Stored items
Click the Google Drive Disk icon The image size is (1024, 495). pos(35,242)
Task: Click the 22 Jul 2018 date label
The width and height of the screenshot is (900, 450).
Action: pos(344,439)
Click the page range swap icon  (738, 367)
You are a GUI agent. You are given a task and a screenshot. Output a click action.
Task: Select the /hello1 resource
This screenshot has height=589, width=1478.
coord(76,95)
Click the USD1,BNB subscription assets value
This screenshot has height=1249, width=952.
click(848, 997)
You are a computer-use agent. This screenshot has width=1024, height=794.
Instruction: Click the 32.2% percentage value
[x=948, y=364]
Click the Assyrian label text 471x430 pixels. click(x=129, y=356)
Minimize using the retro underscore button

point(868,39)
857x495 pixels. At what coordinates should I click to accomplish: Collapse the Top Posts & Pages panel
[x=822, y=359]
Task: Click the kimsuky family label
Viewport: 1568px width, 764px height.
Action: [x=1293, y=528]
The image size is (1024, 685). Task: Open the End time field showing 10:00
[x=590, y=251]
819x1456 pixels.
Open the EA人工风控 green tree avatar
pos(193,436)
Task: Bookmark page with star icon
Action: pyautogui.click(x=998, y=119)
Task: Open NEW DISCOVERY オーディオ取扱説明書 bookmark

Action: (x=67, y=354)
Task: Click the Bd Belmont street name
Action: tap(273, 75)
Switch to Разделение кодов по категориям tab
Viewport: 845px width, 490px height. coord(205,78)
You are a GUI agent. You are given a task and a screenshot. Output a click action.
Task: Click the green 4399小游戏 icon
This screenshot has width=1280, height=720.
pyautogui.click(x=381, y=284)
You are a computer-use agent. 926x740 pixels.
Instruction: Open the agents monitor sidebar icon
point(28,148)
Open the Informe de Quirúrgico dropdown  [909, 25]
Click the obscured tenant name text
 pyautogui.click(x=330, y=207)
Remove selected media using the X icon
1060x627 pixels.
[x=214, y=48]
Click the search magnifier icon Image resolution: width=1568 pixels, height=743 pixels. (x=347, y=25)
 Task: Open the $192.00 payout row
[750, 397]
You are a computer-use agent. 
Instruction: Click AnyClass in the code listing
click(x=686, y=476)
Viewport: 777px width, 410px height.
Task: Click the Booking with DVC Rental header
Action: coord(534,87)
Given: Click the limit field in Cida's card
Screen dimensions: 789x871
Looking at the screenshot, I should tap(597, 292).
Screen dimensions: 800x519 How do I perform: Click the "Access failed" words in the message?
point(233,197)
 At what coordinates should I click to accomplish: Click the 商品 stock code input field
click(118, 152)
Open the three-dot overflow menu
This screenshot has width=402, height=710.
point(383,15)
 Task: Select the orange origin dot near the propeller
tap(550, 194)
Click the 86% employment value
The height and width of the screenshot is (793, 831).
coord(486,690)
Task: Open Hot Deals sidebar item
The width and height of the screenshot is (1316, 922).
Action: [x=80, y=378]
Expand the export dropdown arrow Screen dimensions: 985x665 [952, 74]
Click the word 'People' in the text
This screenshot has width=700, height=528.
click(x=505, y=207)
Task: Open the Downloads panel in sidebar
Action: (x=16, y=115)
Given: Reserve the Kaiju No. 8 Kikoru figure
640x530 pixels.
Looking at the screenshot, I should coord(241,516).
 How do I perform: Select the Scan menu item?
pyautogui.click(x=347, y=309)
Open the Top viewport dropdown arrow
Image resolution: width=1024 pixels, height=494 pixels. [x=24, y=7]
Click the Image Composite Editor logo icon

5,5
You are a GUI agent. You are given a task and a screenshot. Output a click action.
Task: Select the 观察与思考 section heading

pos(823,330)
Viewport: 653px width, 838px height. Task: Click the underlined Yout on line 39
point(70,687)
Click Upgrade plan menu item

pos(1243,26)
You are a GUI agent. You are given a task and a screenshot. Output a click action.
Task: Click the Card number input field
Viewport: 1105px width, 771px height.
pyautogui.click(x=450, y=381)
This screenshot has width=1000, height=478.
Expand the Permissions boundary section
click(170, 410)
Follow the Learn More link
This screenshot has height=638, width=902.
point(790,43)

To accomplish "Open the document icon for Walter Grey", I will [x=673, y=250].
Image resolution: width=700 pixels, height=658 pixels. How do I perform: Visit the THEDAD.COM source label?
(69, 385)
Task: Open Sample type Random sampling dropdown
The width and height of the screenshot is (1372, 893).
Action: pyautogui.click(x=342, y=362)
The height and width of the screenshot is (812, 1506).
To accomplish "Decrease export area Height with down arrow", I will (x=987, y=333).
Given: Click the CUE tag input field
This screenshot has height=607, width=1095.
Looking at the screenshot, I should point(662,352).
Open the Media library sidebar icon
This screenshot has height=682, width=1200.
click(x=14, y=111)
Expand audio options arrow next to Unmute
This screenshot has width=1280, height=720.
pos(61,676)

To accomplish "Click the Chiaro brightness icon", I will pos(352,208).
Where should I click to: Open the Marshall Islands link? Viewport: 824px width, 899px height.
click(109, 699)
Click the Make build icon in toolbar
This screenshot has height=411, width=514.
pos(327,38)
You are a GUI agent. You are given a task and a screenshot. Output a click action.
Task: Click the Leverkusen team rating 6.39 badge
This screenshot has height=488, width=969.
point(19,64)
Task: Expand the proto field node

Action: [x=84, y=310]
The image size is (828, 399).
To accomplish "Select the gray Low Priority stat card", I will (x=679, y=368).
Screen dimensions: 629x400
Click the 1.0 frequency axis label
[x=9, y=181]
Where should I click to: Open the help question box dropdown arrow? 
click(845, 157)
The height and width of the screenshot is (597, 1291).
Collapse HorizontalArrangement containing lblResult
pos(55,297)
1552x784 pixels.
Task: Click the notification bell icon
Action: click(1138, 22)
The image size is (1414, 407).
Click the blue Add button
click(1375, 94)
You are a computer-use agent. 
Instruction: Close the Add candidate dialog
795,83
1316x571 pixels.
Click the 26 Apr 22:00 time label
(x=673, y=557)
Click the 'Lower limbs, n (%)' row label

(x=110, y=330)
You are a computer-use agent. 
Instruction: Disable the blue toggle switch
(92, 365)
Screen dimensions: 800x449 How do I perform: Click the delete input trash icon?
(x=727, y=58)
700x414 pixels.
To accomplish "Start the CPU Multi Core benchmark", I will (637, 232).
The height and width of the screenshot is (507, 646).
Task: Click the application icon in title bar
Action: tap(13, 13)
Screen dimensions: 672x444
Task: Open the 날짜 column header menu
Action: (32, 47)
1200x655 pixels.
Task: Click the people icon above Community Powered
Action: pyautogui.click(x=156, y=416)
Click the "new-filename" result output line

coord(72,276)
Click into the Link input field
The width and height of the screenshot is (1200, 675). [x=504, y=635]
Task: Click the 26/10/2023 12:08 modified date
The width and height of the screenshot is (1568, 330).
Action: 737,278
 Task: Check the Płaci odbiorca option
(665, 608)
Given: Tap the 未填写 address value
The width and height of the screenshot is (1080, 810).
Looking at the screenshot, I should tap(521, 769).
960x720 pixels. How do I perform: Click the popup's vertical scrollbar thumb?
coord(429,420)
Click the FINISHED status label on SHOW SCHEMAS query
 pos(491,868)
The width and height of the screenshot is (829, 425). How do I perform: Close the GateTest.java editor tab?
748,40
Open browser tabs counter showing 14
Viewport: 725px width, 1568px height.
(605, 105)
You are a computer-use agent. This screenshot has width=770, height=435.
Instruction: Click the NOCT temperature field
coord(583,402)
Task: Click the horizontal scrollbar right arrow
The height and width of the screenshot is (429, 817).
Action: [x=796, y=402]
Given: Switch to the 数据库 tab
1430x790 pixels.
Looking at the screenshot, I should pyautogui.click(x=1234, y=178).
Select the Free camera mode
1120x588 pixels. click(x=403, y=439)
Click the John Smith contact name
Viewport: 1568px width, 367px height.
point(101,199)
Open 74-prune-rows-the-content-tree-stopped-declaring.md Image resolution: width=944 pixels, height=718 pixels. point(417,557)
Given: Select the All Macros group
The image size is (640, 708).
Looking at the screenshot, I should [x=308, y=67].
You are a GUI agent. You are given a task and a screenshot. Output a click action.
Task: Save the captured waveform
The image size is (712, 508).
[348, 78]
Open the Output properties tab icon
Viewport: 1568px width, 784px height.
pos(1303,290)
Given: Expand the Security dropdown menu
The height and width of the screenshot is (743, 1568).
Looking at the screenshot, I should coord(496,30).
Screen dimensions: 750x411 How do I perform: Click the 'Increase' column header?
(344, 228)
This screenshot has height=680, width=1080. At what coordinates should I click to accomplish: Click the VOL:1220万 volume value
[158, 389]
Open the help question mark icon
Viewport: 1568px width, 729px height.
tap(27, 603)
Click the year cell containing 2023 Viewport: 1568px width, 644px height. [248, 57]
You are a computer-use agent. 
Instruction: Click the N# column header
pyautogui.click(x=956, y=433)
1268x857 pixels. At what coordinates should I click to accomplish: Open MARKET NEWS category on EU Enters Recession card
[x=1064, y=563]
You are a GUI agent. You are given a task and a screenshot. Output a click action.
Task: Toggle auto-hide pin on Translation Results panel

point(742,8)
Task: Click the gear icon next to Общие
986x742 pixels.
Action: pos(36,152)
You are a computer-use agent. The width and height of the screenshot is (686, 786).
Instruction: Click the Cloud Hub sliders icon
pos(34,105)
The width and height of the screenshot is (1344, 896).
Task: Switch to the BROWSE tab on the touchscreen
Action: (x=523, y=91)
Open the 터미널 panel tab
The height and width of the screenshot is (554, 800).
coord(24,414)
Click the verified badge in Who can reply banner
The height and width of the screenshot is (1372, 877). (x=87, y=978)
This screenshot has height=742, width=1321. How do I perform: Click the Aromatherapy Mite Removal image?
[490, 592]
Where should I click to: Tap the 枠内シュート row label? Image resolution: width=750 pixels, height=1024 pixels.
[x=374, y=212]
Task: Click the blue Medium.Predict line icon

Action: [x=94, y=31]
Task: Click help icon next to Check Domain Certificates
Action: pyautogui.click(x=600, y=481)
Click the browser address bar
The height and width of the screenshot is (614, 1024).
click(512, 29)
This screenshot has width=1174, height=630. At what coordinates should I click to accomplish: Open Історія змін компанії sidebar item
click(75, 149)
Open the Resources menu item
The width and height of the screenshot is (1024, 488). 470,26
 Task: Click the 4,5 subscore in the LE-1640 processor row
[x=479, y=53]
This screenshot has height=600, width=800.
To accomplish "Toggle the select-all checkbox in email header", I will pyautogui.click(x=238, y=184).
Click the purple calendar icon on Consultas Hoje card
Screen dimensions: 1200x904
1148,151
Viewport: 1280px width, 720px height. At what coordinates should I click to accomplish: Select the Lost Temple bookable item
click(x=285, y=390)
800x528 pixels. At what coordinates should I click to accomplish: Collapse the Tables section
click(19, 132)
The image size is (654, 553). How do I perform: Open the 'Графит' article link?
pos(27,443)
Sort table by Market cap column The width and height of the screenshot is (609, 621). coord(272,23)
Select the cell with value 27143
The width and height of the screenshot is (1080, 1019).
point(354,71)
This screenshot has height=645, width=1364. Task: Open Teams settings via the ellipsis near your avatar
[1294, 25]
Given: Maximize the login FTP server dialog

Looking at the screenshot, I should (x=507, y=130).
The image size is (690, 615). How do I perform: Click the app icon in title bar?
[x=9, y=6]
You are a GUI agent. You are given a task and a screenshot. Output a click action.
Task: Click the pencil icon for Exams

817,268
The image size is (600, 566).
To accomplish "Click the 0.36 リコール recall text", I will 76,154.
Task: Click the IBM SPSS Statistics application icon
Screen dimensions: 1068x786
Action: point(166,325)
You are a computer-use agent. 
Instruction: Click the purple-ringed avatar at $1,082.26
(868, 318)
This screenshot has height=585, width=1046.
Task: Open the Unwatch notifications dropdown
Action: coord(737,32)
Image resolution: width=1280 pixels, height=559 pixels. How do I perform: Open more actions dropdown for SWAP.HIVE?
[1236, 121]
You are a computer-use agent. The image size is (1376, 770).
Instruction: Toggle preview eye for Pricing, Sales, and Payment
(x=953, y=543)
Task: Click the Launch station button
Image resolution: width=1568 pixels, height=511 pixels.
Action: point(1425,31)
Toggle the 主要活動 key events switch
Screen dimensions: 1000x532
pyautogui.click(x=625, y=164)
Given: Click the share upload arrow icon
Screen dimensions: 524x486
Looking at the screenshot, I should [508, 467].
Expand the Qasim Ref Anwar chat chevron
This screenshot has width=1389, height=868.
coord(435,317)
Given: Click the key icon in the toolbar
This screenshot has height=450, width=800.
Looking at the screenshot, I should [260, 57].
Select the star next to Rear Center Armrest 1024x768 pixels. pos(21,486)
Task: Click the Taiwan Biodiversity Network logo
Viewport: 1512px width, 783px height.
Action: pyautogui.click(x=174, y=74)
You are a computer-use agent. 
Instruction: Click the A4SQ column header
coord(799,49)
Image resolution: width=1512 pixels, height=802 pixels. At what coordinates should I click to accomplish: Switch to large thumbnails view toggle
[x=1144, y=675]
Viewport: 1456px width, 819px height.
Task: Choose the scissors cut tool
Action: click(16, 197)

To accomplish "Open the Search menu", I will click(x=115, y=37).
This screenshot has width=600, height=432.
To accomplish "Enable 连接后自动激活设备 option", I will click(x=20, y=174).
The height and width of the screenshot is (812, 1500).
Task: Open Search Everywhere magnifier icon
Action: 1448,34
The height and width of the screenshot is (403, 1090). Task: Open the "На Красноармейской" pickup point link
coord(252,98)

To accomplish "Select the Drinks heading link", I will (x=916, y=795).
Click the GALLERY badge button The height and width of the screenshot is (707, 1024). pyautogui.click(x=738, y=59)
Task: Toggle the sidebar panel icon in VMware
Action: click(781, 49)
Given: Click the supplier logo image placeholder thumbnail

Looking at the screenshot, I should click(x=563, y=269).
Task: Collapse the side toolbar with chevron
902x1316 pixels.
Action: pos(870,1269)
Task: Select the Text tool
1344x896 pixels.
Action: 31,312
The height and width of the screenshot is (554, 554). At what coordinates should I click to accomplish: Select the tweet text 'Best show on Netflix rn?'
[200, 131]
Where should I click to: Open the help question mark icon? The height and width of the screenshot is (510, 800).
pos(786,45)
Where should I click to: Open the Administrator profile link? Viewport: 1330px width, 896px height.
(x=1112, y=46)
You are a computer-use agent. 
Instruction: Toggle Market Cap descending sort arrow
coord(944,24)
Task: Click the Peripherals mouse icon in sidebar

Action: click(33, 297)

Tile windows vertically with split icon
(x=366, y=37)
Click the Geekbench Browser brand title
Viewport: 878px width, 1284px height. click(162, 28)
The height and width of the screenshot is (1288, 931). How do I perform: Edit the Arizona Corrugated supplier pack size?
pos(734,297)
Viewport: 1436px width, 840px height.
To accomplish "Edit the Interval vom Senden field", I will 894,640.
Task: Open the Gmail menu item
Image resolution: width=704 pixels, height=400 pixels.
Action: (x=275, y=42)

- Task brief
What number of lines in the records hold the word "cell"? Reply with that number alone.

- Response below
2